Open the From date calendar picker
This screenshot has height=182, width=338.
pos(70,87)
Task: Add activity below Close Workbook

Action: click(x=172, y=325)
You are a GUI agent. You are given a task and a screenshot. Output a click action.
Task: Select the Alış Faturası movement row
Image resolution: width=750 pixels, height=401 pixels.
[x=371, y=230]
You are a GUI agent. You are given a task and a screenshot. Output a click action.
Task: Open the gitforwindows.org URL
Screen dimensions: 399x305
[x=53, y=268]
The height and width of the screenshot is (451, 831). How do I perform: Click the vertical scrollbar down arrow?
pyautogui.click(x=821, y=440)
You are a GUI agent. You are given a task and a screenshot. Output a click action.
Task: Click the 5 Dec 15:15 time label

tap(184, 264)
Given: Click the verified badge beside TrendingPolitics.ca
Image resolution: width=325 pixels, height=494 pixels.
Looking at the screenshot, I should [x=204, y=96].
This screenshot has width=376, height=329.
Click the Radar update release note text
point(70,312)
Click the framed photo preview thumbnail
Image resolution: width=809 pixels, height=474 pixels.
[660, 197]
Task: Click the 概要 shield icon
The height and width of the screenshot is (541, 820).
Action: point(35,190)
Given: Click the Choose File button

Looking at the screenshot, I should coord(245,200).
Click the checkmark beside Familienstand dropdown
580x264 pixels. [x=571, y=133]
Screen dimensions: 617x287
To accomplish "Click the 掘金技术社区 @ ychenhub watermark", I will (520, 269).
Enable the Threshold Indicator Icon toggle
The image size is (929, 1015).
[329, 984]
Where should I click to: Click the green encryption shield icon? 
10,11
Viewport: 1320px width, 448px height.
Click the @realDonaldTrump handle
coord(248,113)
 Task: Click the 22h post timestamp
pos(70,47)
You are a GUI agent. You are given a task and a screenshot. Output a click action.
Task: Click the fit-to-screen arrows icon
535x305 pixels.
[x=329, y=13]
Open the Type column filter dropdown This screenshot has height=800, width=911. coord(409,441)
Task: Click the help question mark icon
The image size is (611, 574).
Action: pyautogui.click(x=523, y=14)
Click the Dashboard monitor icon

────────────────────────────────────────

• WORK ORDER
From the data above, output every line exactly.

• SOLUTION TO THE PROBLEM
Open the From date calendar picker
This screenshot has height=182, width=338.
pos(70,87)
Task: Add activity below Close Workbook

Action: click(x=172, y=325)
You are a GUI agent. You are given a task and a screenshot. Output a click action.
Task: Select the Alış Faturası movement row
Image resolution: width=750 pixels, height=401 pixels.
[x=371, y=230]
You are a GUI agent. You are given a task and a screenshot. Output a click action.
Task: Open the gitforwindows.org URL
Screen dimensions: 399x305
[x=53, y=268]
The height and width of the screenshot is (451, 831). How do I perform: Click the vertical scrollbar down arrow?
pyautogui.click(x=821, y=440)
You are a GUI agent. You are given a task and a screenshot. Output a click action.
Task: Click the 5 Dec 15:15 time label

tap(184, 264)
Given: Click the verified badge beside TrendingPolitics.ca
Image resolution: width=325 pixels, height=494 pixels.
Looking at the screenshot, I should [x=204, y=96].
This screenshot has width=376, height=329.
Click the Radar update release note text
point(70,312)
Click the framed photo preview thumbnail
Image resolution: width=809 pixels, height=474 pixels.
[660, 197]
Task: Click the 概要 shield icon
The height and width of the screenshot is (541, 820).
Action: point(35,190)
Given: Click the Choose File button

Looking at the screenshot, I should coord(245,200).
Click the checkmark beside Familienstand dropdown
580x264 pixels. [x=571, y=133]
Screen dimensions: 617x287
To accomplish "Click the 掘金技术社区 @ ychenhub watermark", I will (520, 269).
Enable the Threshold Indicator Icon toggle
The image size is (929, 1015).
[329, 984]
Where should I click to: Click the green encryption shield icon? 
10,11
Viewport: 1320px width, 448px height.
Click the @realDonaldTrump handle
coord(248,113)
 Task: Click the 22h post timestamp
pos(70,47)
You are a GUI agent. You are given a task and a screenshot. Output a click action.
Task: Click the fit-to-screen arrows icon
535x305 pixels.
[x=329, y=13]
Open the Type column filter dropdown This screenshot has height=800, width=911. coord(409,441)
Task: Click the help question mark icon
The image size is (611, 574).
Action: pyautogui.click(x=523, y=14)
Click the Dashboard monitor icon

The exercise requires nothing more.